🤖 AI Summary
This work addresses the limitations of existing virtual reality (VR) instructional agents, which often rely on static speech and simplistic gestures, thereby failing to dynamically coordinate multimodal expressions in alignment with pedagogical semantics—ultimately constraining interaction naturalness and learning efficacy. To overcome this, we propose a large language model–driven, semantics-aware multimodal generation approach that leverages semantic-sensitive prompt engineering to synchronously produce speech and gestures coherently aligned with instructional content. Our method introduces, for the first time, a dynamic and semantically consistent multimodal expression mechanism into the design of teaching agents. User studies demonstrate that the resulting VR instructional agent prototype significantly enhances learners’ sense of social presence and perceived anthropomorphism, while also improving perceived learning outcomes, engagement, willingness to use, and reducing feelings of fatigue and monotony.
📝 Abstract
In virtual reality (VR) educational scenarios, Pedagogical agents (PAs) enhance immersive learning through realistic appearances and interactive behaviors.
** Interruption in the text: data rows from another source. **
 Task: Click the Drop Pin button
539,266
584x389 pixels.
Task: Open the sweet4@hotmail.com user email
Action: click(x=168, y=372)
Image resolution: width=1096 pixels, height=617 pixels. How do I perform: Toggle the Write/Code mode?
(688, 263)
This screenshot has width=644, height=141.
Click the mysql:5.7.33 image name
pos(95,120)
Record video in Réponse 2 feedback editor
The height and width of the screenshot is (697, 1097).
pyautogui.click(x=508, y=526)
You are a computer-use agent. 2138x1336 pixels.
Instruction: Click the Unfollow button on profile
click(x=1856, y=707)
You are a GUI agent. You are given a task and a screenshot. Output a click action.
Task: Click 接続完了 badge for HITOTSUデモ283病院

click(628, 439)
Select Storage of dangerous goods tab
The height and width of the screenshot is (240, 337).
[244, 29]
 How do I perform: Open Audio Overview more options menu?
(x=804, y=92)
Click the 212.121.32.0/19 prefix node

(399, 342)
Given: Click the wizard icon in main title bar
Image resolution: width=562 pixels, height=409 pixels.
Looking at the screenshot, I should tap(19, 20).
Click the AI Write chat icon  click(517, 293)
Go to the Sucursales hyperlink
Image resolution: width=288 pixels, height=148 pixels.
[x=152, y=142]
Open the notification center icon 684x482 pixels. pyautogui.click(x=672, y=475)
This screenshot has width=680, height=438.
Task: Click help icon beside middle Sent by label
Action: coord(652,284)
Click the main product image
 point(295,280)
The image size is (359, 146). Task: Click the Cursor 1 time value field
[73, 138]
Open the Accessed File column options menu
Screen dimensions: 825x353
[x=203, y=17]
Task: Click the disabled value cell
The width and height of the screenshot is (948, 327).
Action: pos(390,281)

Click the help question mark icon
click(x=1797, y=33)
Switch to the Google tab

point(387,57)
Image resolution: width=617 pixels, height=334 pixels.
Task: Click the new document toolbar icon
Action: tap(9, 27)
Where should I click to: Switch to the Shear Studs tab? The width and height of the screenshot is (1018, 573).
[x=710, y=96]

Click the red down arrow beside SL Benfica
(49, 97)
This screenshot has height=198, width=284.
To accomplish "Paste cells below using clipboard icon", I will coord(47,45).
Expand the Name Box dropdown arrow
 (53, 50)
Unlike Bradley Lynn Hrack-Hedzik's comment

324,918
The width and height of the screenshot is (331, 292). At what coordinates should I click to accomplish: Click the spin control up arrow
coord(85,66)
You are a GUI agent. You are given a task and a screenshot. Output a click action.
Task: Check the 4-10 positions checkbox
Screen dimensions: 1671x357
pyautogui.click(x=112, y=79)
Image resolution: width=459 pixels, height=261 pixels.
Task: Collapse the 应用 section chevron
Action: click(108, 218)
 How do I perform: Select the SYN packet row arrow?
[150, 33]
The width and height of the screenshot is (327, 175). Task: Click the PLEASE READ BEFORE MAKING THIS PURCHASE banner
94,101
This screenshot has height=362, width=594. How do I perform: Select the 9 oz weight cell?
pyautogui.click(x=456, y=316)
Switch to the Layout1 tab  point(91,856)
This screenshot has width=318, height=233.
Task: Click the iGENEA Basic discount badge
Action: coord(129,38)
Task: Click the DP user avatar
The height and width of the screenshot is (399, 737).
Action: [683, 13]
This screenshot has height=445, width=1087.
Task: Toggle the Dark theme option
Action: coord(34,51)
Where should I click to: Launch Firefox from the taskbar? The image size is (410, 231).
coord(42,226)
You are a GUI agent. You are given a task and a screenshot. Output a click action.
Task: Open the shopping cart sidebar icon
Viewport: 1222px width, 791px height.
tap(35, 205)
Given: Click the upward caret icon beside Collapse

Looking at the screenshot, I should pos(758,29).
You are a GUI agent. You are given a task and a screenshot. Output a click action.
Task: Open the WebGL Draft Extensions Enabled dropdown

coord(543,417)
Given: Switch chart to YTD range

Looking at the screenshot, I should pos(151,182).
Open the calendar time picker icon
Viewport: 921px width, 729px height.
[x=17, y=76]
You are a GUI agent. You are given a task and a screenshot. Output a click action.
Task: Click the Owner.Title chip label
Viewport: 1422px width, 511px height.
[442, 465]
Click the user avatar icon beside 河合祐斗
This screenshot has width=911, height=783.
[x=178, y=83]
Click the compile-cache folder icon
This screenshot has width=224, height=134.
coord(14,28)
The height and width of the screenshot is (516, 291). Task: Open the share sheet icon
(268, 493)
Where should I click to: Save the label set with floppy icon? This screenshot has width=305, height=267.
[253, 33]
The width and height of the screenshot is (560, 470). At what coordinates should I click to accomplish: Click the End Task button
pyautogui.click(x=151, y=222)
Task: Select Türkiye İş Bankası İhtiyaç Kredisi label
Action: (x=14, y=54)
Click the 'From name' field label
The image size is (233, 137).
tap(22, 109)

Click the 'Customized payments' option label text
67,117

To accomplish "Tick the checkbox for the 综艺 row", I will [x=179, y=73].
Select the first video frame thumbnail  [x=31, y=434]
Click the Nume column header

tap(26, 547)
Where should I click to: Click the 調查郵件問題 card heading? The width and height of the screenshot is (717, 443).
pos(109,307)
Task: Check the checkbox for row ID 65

However, most existing PAs rely on static speech and simple gestures. This limitation reduces their ability to dynamically adapt to the semantic context of instructional content. As a result, interactions often lack naturalness and effectiveness in the teaching process. To address this challenge, this study proposes a large language model (LLM)-driven multimodal expression generation method that constructs semantically sensitive prompts to generate coordinated speech and gesture instructions, enabling dynamic alignment between instructional semantics and multimodal expressive behaviors. A VR-based PA prototype was developed and evaluated through user experience-oriented subjective experiments. Results indicate that dynamically generated multimodal expressions significantly enhance learners' perceived learning effectiveness, engagement, and intention to use, while effectively alleviating feelings of fatigue and boredom during the learning process. Furthermore, the combined dynamic expression of speech and gestures notably enhances learners' perceptions of human-likeness and social presence. The findings provide new insights and design guidelines for building more immersive and naturally expressive intelligent PAs.